The Stanford Blood Center partnered with the on-campus initiative Stanford BeWell to host its third blood drive at the Arrillaga Center for Sports and Recreation on Jun. 29. The drive was open to Stanford staff, students and members of the general public and lasted from 10 a.m. to 4 p.m.
The drive collected 148 units of red blood cells from 140 donors, 39 of whom had not given blood before, according to Elisa Manzanares, the Stanford Blood Center account manager who has organized all blood drives with Stanford BeWell.
Compared to last year’s BeWell drive, this event saw an uptick in first-time donors but a decrease in overall participation. In 2017, the drive resulted in 155 units of blood and 175 total donors, 33 of whom were first-time donors.
Of the 140 donors, Manzanares reported that 9 were double red cell donors. These donors give twice the number of red blood cells than the number received through the regular blood donation process; a machine extracts their blood, retrieves only red blood cells and then returns the rest of the blood back into the body on a continuous loop. These donors also tend to be men, as male red blood cell counts are generally higher.
As the Stanford Blood Center was facing a shortage of O+ blood before the drive, Manzanares said that she hoped to see a few O+ donations at the blood drive. According to the Stanford Blood Center’s website update, there were enough O+ donations to pull the blood center out of its shortage.
“One of the most important aspects of the planning process is advertising to generate as much participation as possible,” said Manzanares.
Organizers emphasized outreach to attract as many people as possible to the event. Stanford BeWell emailed hundreds of people on a mailing list weeks before the drive. The majority of the donors at the event were staff members or students from part of the Stanford community. Dozens of Stanford Blood Center staff members and volunteers worked together to set up chairs and donation stations on the morning of the event.
Donors cited a variety of reasons why they chose to give blood.

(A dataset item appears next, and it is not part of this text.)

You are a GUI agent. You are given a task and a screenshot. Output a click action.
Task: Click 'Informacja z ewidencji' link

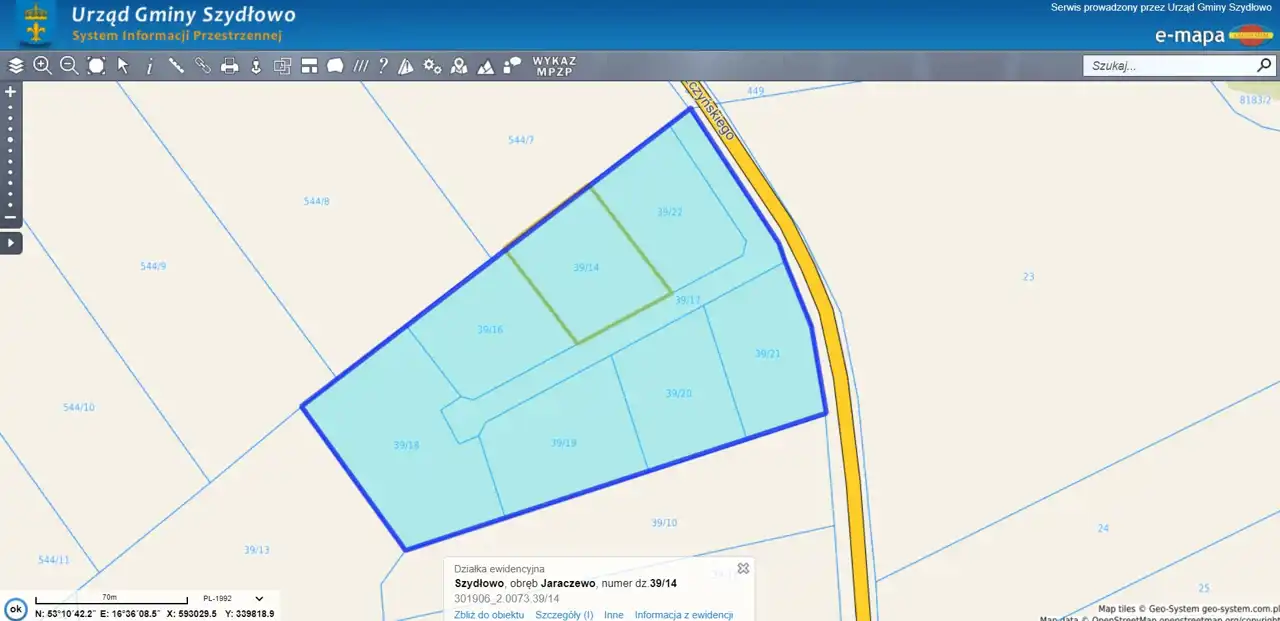[683, 615]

For Stanford Administrative Associate Sarah Larson, a childhood incident was a major motivator to donate.
“I donate because when I was sixteen, I had to get back surgery and I basically had to give myself blood,” Larson said. “I wanted to help others in the same situation and then I found out I was O+, which can help a lot of people.”

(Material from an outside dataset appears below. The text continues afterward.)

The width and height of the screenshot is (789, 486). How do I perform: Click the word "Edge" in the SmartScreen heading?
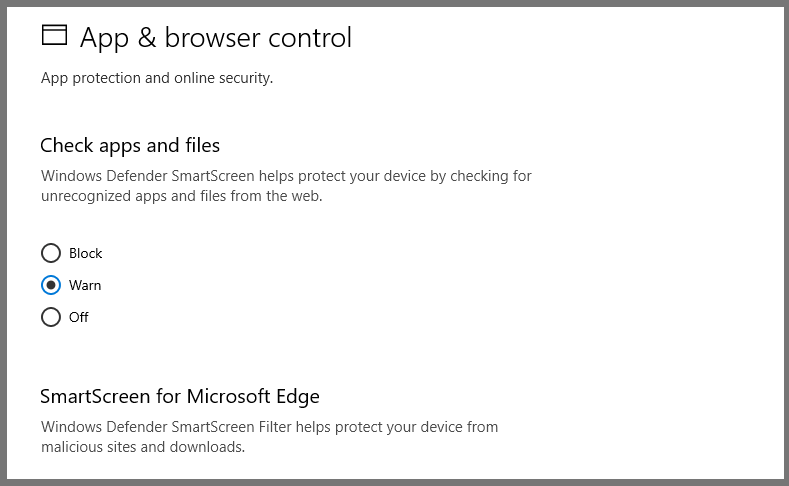[x=298, y=396]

As soon as blood was drawn and bagged, organizers sent it to the Stanford Blood Center in Palo Alto where it is tested and stored. After testing and careful storing, the blood is sent to multiple facilities for research and health purposes, with Stanford Hospital and Lucile Packard Children’s Hospital being the largest recipients. White blood cells are often sent to research programs so that none of the blood is wasted.